Met itemanalyse kun je vragen verbeteren voor toekomstige beheerders van toetsen of misleidende of onduidelijke vragen in een actuele test corrigeren.

  • Een meerkeuzevraag is gemarkeerd voor evaluatie. Meer studenten uit de bovenste 25% hebben antwoord B gekozen, terwijl antwoord A het juiste antwoord is. Je ziet dat je niet het juiste antwoord hebt gekozen tijdens het maken van de vraag. Je past de vraag van de toets aan en er wordt opnieuw automatisch beoordeeld.

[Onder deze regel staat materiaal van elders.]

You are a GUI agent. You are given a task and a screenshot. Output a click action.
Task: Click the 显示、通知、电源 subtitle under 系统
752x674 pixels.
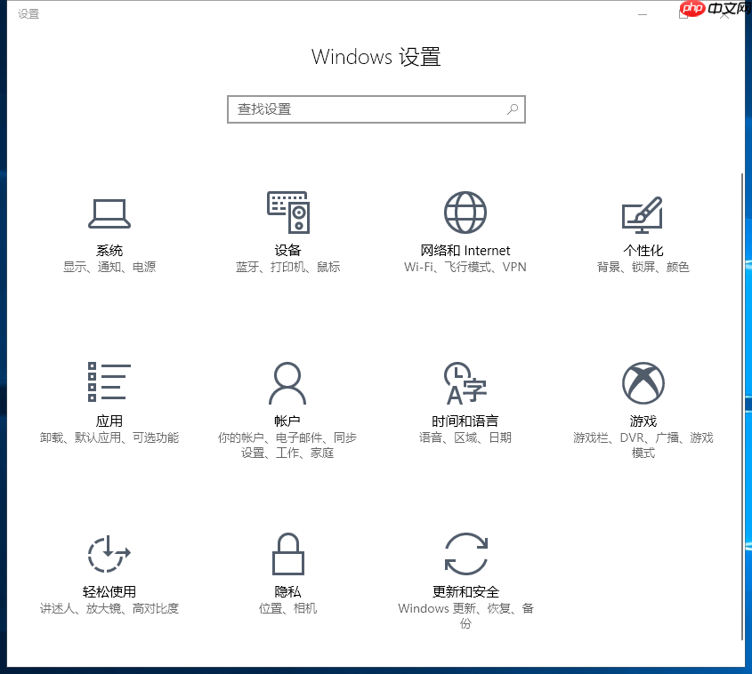(x=109, y=266)
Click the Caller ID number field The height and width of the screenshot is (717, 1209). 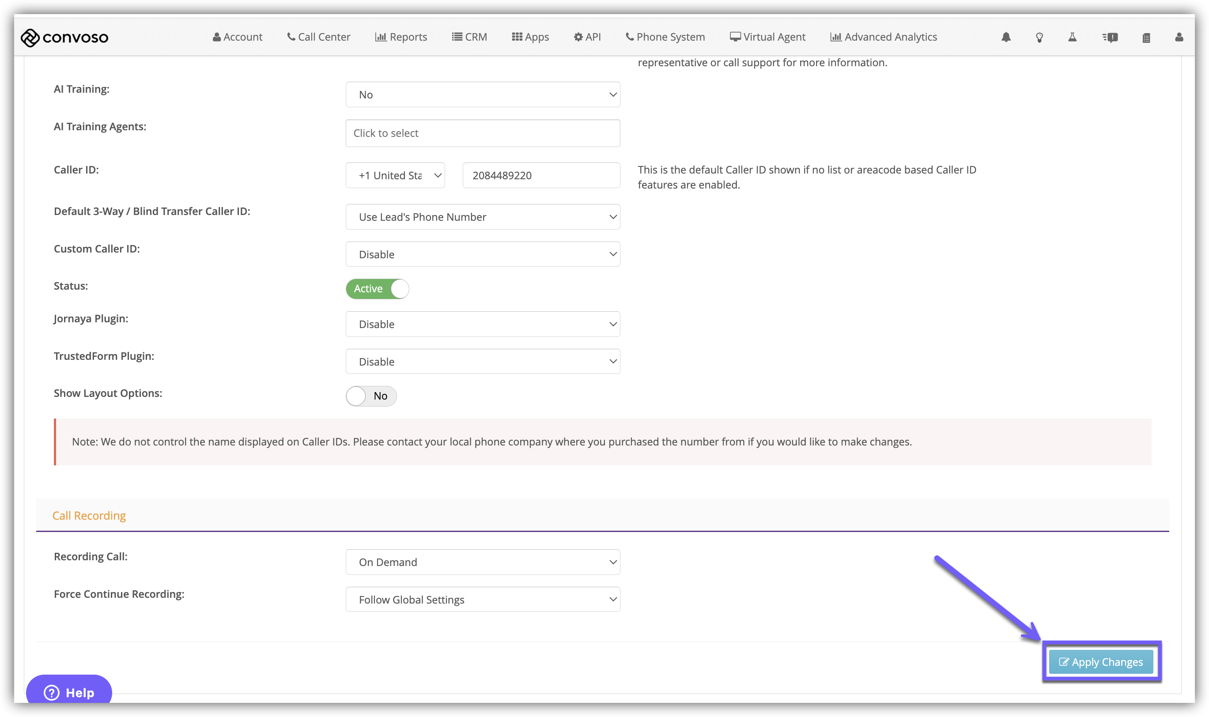pos(541,175)
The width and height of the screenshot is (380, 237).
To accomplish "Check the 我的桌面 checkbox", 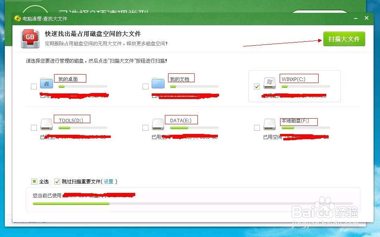I will click(x=34, y=86).
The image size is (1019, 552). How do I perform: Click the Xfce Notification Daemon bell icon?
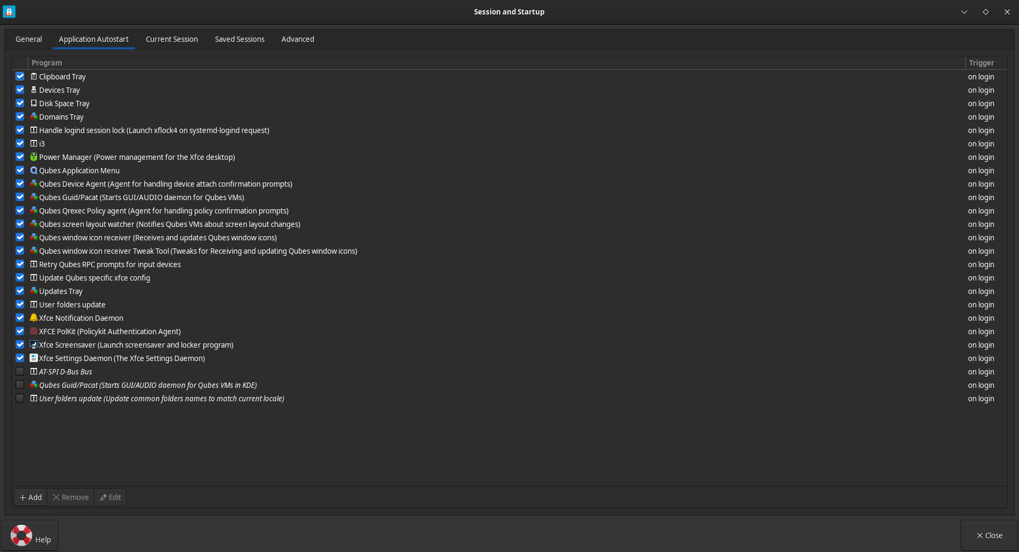pos(34,318)
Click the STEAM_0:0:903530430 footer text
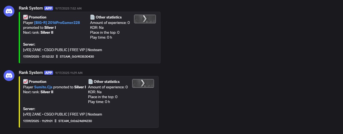The width and height of the screenshot is (343, 134). coord(77,57)
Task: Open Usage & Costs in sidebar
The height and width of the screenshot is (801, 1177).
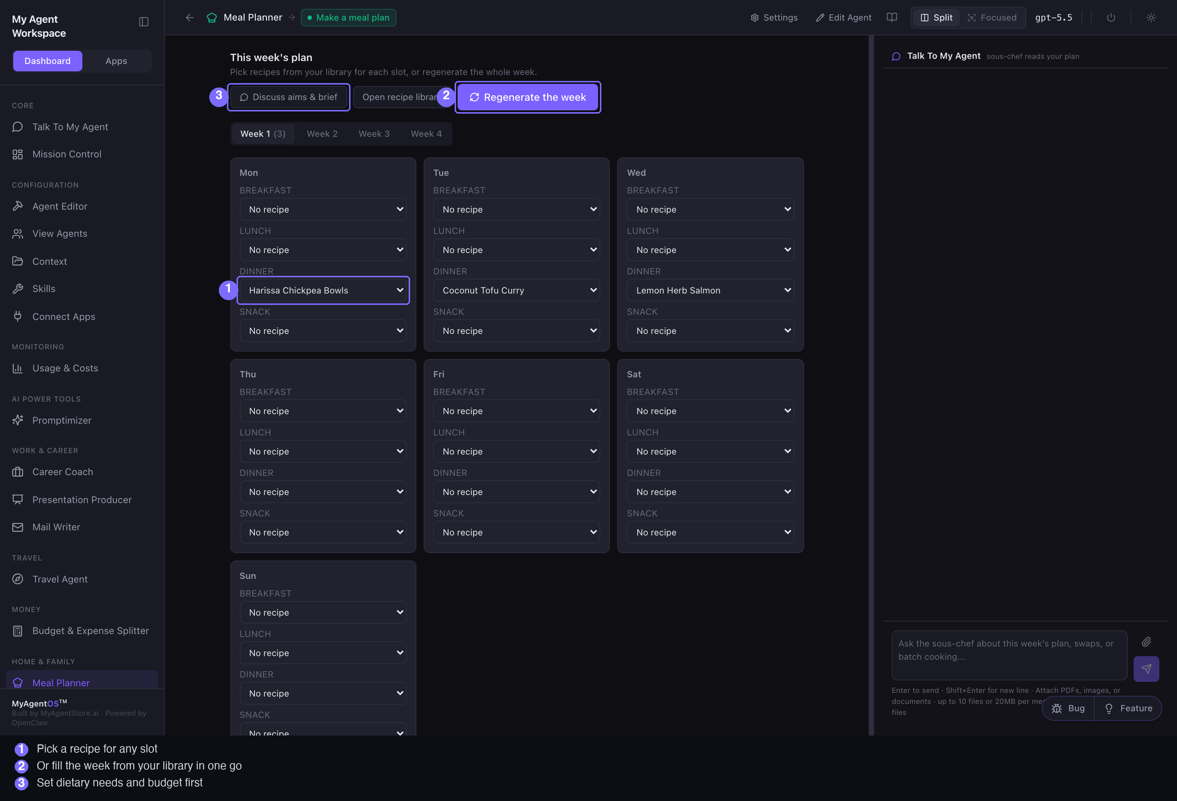Action: click(65, 368)
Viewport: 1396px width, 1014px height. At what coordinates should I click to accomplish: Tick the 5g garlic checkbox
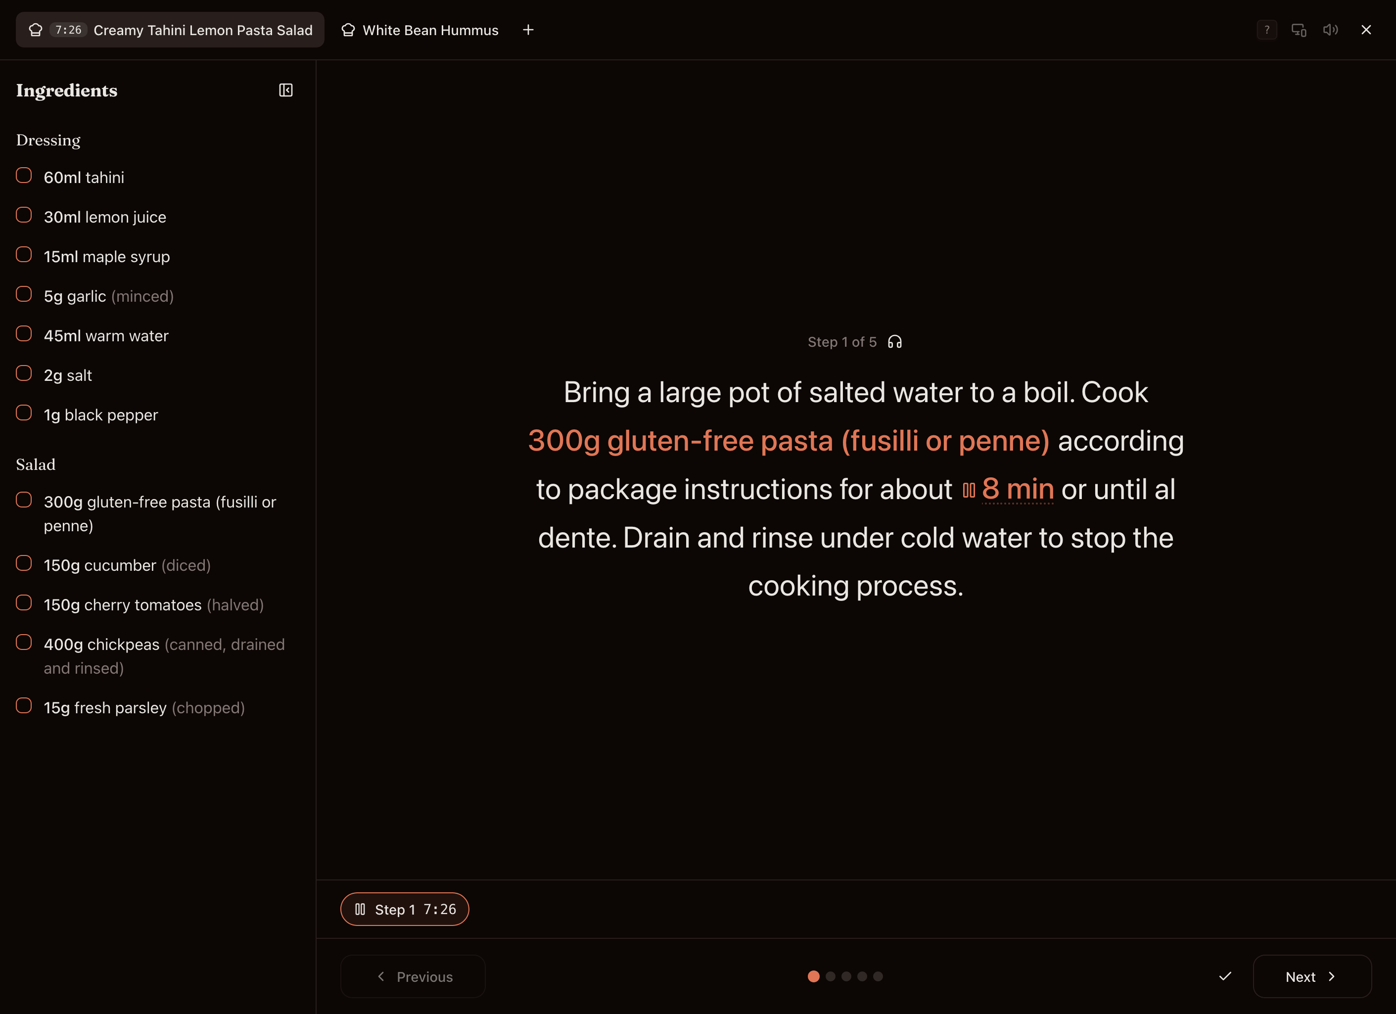click(24, 294)
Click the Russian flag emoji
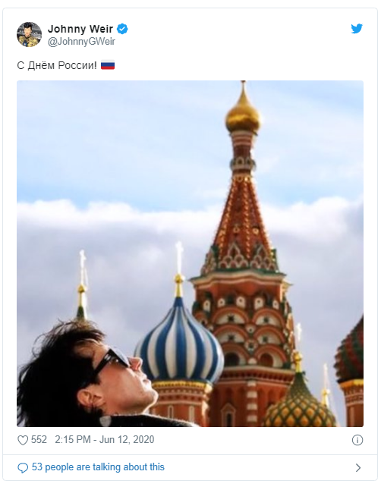 [x=108, y=65]
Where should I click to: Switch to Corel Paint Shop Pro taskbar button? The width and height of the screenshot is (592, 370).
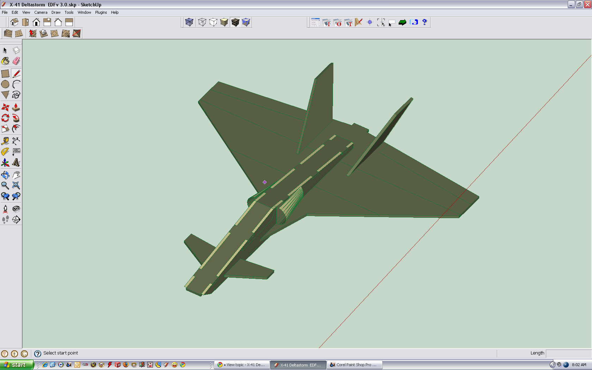tap(354, 365)
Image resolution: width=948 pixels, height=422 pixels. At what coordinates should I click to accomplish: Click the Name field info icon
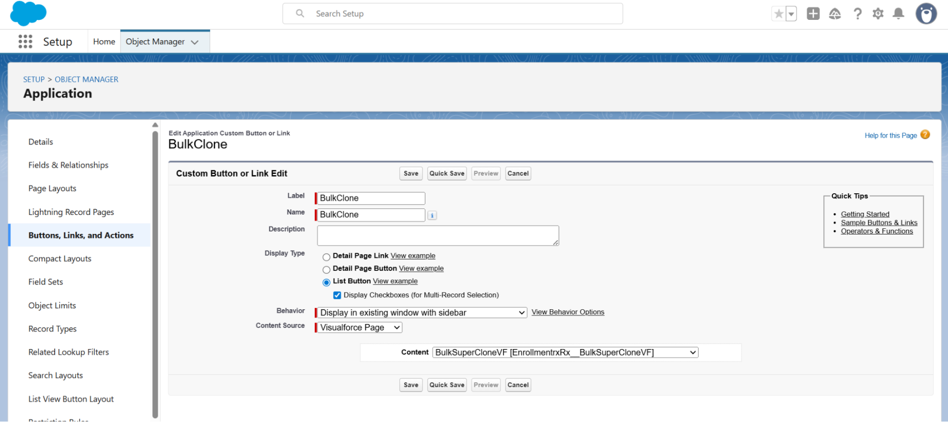point(432,215)
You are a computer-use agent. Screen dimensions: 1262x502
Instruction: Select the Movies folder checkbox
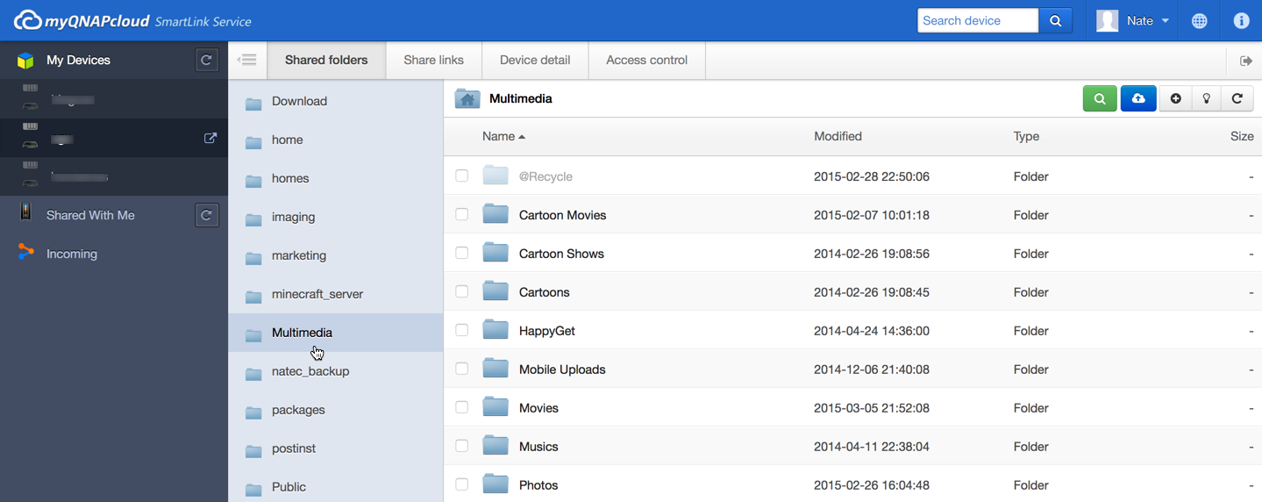tap(462, 408)
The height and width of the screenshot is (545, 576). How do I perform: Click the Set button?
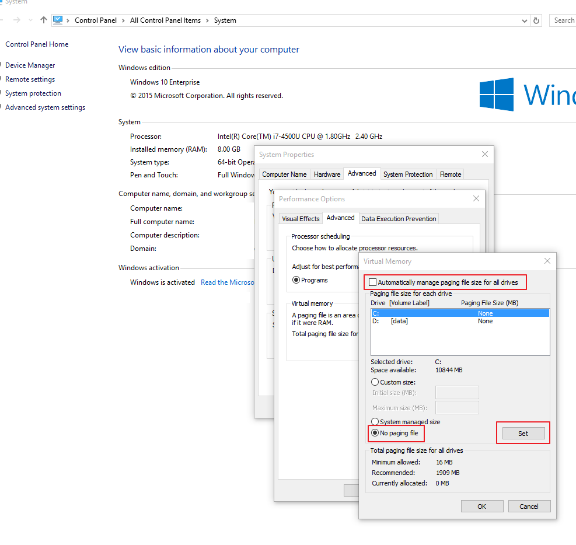click(x=523, y=432)

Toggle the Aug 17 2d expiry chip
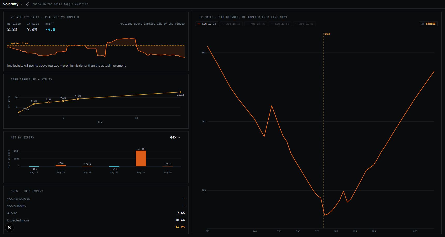pos(207,24)
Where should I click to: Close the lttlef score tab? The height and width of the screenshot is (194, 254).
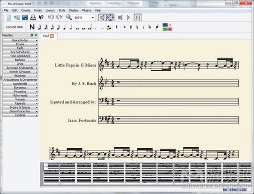coord(52,36)
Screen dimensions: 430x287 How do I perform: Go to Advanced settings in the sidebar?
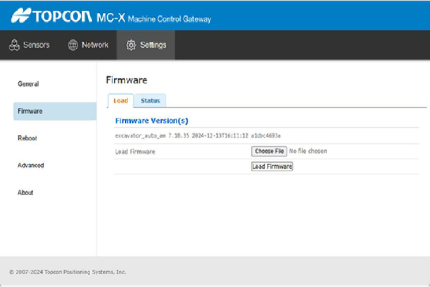click(31, 165)
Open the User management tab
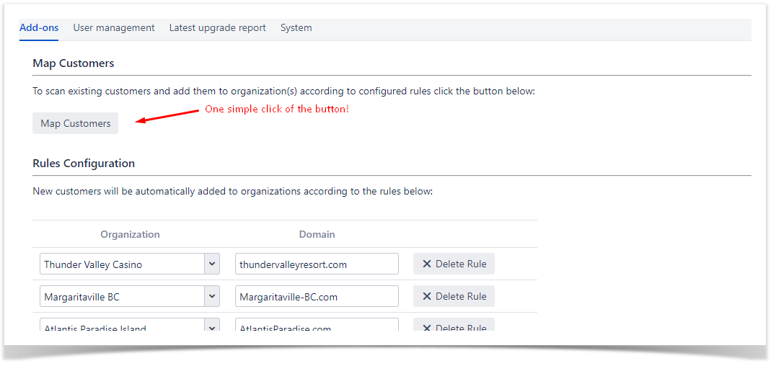The width and height of the screenshot is (776, 366). coord(114,27)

  • In een meerkeuzevraag hebben evenveel studenten gekozen voor A, B en C. Controleer de antwoordmogelijkheden om te kijken of deze misschien te veel op elkaar lijken, de vraag te moeilijk is of de stof niet is behandeld.
  • Een vraag wordt gemarkeerd voor controle omdat deze in de categorie moeilijk valt. Je komt tot de conclusie dat het een moeilijke vraag is, maar laat de vraag staan om de doelen van de cursus afdoende te testen.